Document segment:

GridOptimizer

`labchain.plugins.optimizer.grid_optimizer` ¶

`GridOptimizer` ¶

Bases: BaseOptimizer

Grid search optimizer for hyperparameter tuning.

This class implements a grid search for hyperparameter optimization. It exhaustively searches through a specified parameter grid to find the best combination of hyperparameters.

Key Features

Supports various types of hyperparameters (categorical, numerical)
Performs an exhaustive search over the specified parameter grid
Evaluates each parameter combination on the entire dataset
Integrates with the Framework3 pipeline system

Usage

The GridOptimizer can be used to optimize hyperparameters of a machine learning pipeline:

from framework3.plugins.optimizer import GridOptimizer
from framework3.base import XYData

# Assuming you have a pipeline and data
pipeline = ...
x_data = XYData(...)
y_data = XYData(...)

optimizer = GridOptimizer(scoring=some_metric)

Task to complete: Continue the GridOptimizer documentation from the line that creates the optimizer with `scoring=some_metric`.

Data:
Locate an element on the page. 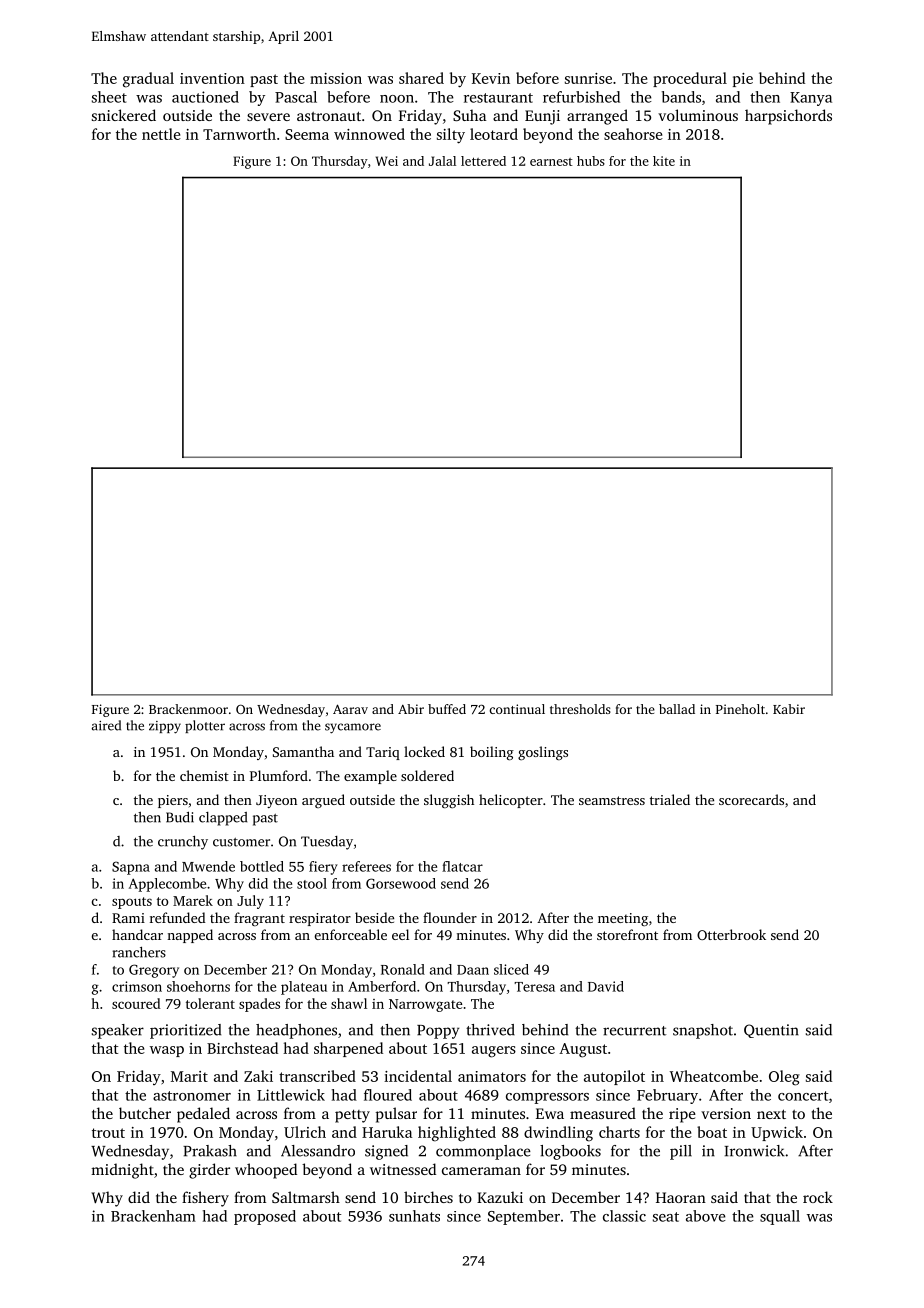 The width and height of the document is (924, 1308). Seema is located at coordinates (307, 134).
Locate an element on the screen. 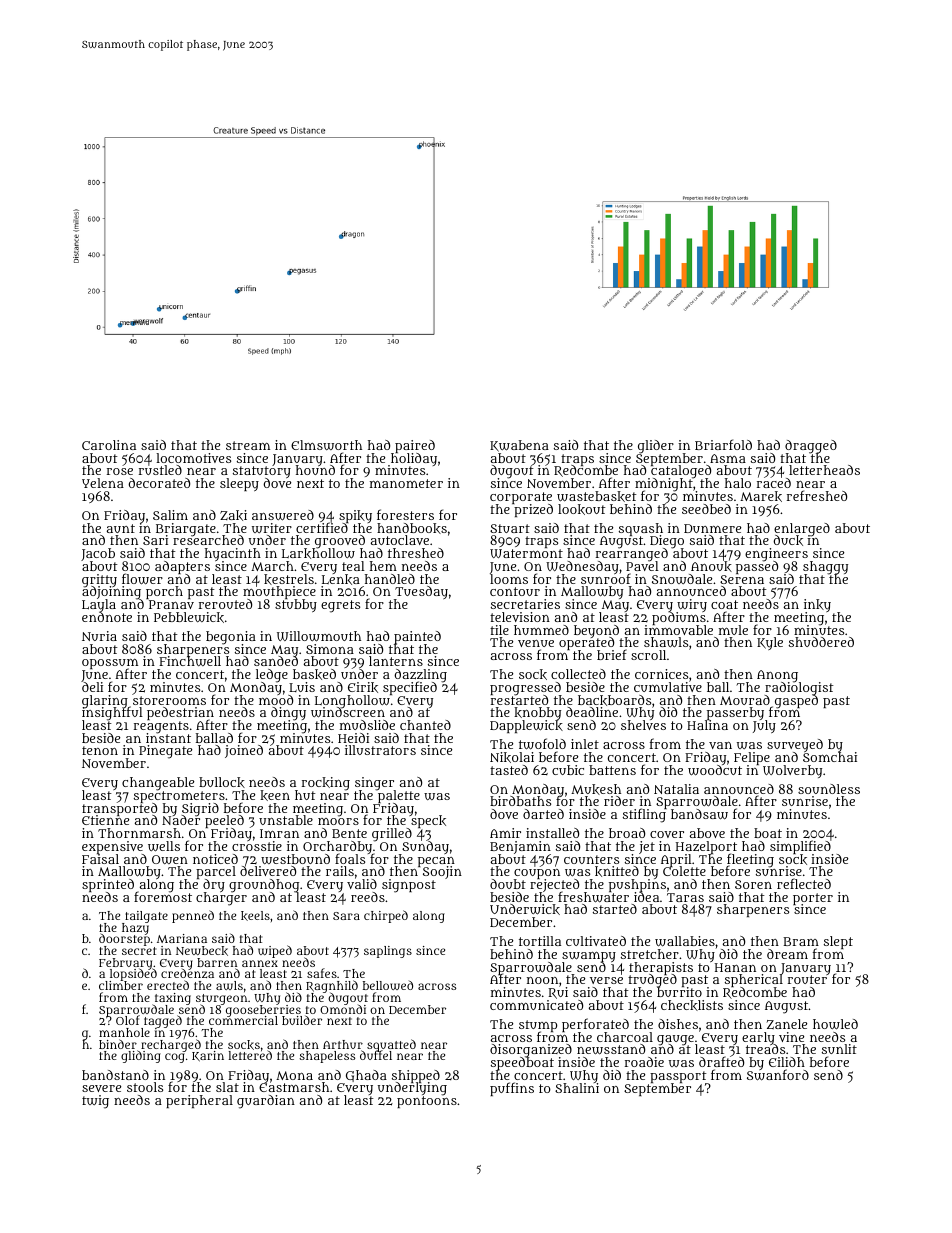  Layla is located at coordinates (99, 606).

Result of the exercise:
optimizer.optimize(pipeline)
optimizer.fit(x_data, y_data)

best_pipeline = optimizer.pipeline

Attributes:

Name	Type	Description
`scoring`	`BaseMetric`	The scoring metric to use for evaluation.
`pipeline`	`BaseFilter \| None`	The pipeline to be optimized.
`best_params`	`Dict[str, Any]`	The best parameters found during the search.
`best_score`	`float`	The best score achieved during the search.
`_grid`	`Dict[str, Any]`	The parameter grid for the search.
`_results`	`DataFrame \| None`	DataFrame containing all evaluation results.

Methods:

Name	Description
`optimize`	BaseFilter): Set up the optimization process for a given pipeline.
`fit`	XYData, y: Optional[XYData]) -> None \| float: Perform the grid search and fit the best pipeline.
`predict`	XYData) -> XYData: Make predictions using the best pipeline found.
`evaluate`	XYData, y_true: XYData \| None, y_pred: XYData) -> Dict[str, Any]: Evaluate the optimized pipeline.

Source code in labchain/plugins/optimizer/grid_optimizer.py

class GridOptimizer(BaseOptimizer):
    """
    Grid search optimizer for hyperparameter tuning.

    This class implements a grid search for hyperparameter optimization.
    It exhaustively searches through a specified parameter grid to find the best combination of hyperparameters.

    Key Features:
        - Supports various types of hyperparameters (categorical, numerical)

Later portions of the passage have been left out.